A dificuldade de estabelecer critérios científicos para as pesquisas nessa área, muito pesa na escassez de material experimental comprovado. Não podemos testar durante a infância. Nem temos acesso aos processos que se arrastam, maltratando as Crianças que apontam abusadores intrafamiliares. O segredo de justiça fornece essa cobertura para os agressores. Não sejamos ingênuos em pensar que as Crianças vítimas de abusos, não são identificadas em seu mundo social, a começar pela escola. Claro que chama a atenção que uma Criança de cinco anos, de oito anos, more com o genitor e que a mãe não apareça nem nas festinhas da escola. As especulações acabam por penalizar mais ainda essa mãe. O que vigora é aquele tipo de maledicência, “juiz nenhum tira uma Criança da mãe, então alguma coisa muito grave ela fez”. É verdade. Ela fez sim: denunciou um homem pela prática de abusos, acreditando em seu filho ou filha. Isso é muito grave, não é?

Campanhas partem da premissa que a Criança precisa aprender a dizer “NÃO” ao abusador, esquecendo que, na imensa maioria das vezes, em torno de 80%, 90% ele é um homem a quem ela ama e obedece. Como pensar em exigir essa tarefa de uma Criança. E os bebês, igualmente abusados física e sexualmente, seriam capazes de pronunciar o “NÃO” antes mesmo de adquirirem a linguagem? São erros de lógica. Basais. Vislumbra-se a intenção, no entanto, de responsabilizar a vítima pela agressão que ela sofre. Ela é a culpada. A voz da Criança é, completamente, desacreditada. E, ela é culpabilizada. Sentir MEDO? O que é isso?

Assim também é quando uma mulher é estuprada. Por que ela estava ali naquela hora, ou com aquele vestido? Por que ela não impediu? Ou melhor, por que ela não reagiu, disse “NÃO”? Mas, se ela foi dominada, se há alguma compaixão pela situação de violência que passou, ela tem que sair dali e fazer a denúncia, como se tivesse tido seu celular furtado, nem roubado, furtado. É esperado da Mulher que ela reaja, que ela diga “NÃO”, que ela cumpra o ritual da saga policial e judicial com toda firmeza e tranquilidade.

Crianças e Mulheres são assassinadas todos os dias (Foto: iStock)
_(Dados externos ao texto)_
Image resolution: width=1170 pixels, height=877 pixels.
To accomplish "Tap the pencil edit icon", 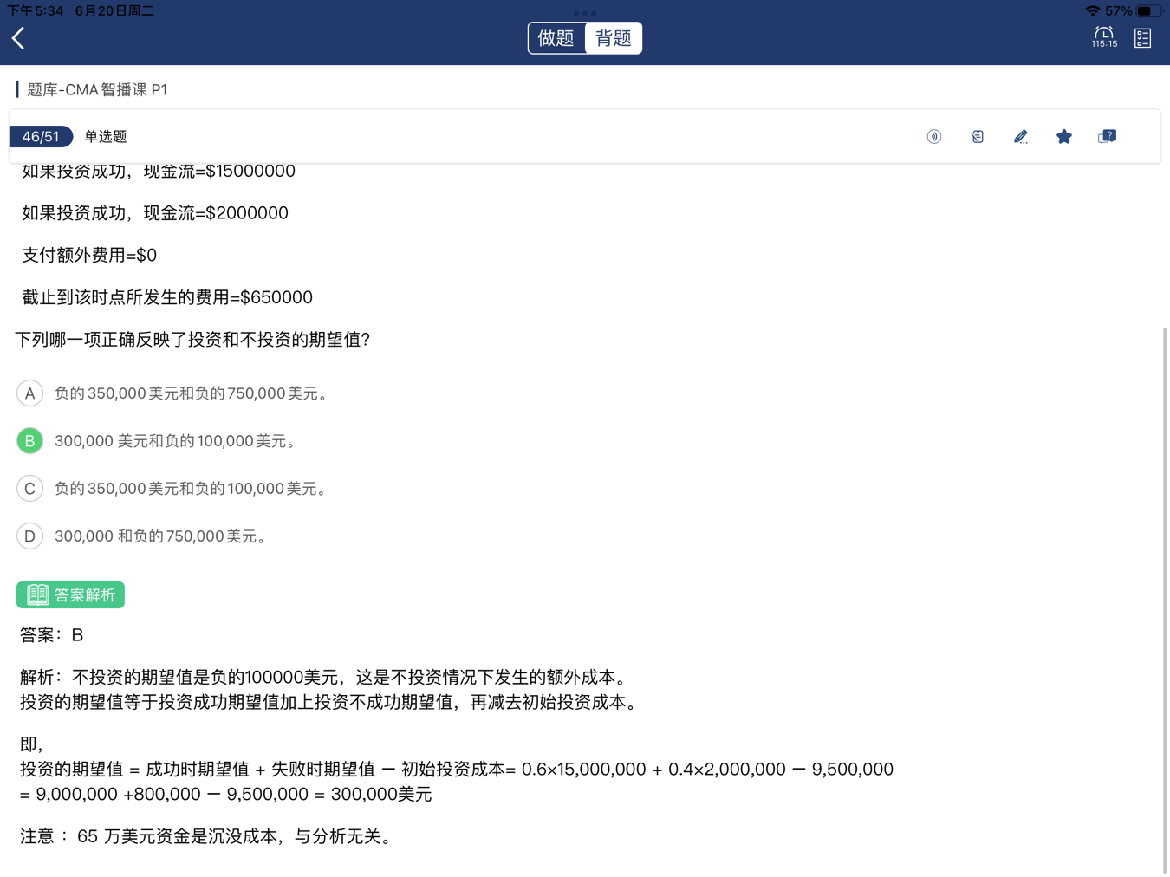I will click(1020, 137).
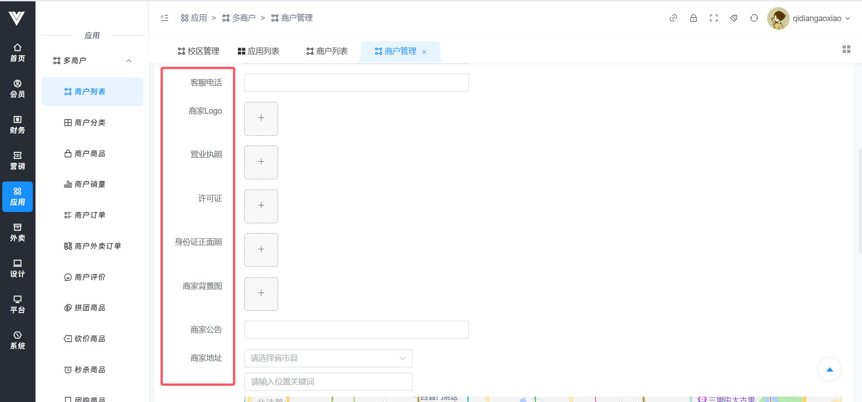Switch to the 校区管理 tab
The height and width of the screenshot is (402, 862).
(199, 51)
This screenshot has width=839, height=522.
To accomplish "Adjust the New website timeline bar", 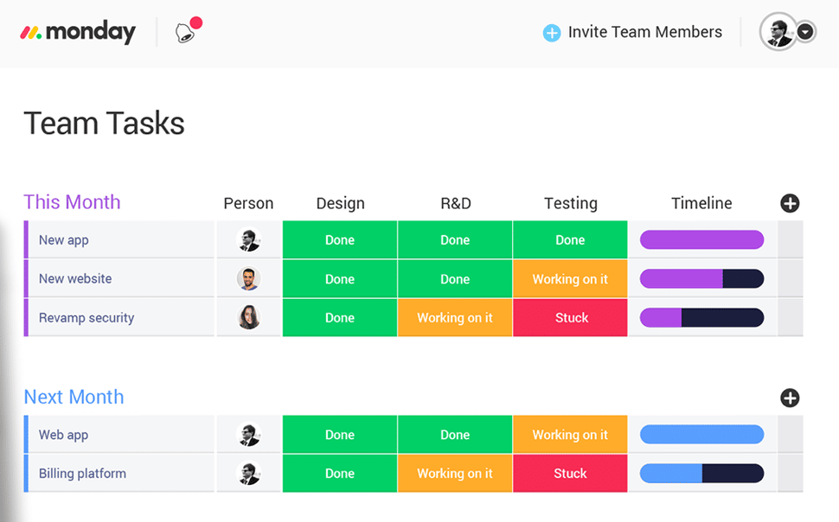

MEDO? A Cultura do Estupro de Mulheres, Meninas e Meninos, se aloja e se beneficia do encaixe do MEDO na VULNERABILIDADE. A condição de vulnerável, a Mulher continua nesse espaço, porquanto não tem a mesma força física de um homem e carrega, diria mesmo, a ameaça ontológica do estupro. Como se fosse uma ontologia de tarefa a cumprir pela Mulher.

Crianças e Mulheres são assassinadas todos os dias, em curva estatística ascendente, só servem para isso, à luz de leis que são desrespeitadas, pela sociedade e, até mesmo, pelos agentes de justiça. Há poucos dias tomei conhecimento de um estupro ocorrido em comemoração entre colegas de trabalho, no ano passado, 2022. A equação da prerrogativa de “ser familiar” foi usada, como é muito frequente, tendo hierarquia ou não entra criminoso e vítima. Não era a hora errada, ou o lugar ou o vestido. A vítima foi muito atingida psicologicamente, precisou de um tempo para se restabelecer. E por causa disso, perdeu credibilidade. A morosidade e burocracia pleitearam, com sucesso, a impunidade que segue. É a impunidade que acoberta esses crimes cujos processos são regidos por lei testosterona.

Ignoramos, deliberadamente, as evidências da paralisia absoluta causada pelo MEDO durante um estupro. Tanto em se tratando de uma Criança, quanto em se tratando de uma Mulher. Essa paralisia proporciona uma falsa sensação de “consentimento”, muito alegada pelos predadores sexuais. O MEDO? Tornou-se ilegal e ilegítimo sentir MEDO diante desse tipo de ameaça. Parece que é esperado sempre que a Mulher se submeta. E as Crianças também.

Ana Maria Iencarelli

Ana Maria Iencarelli

Psicanalista Clínica, especializada no atendimento a Crianças e Adolescentes. Presidente da ONG Vozes de Anjos.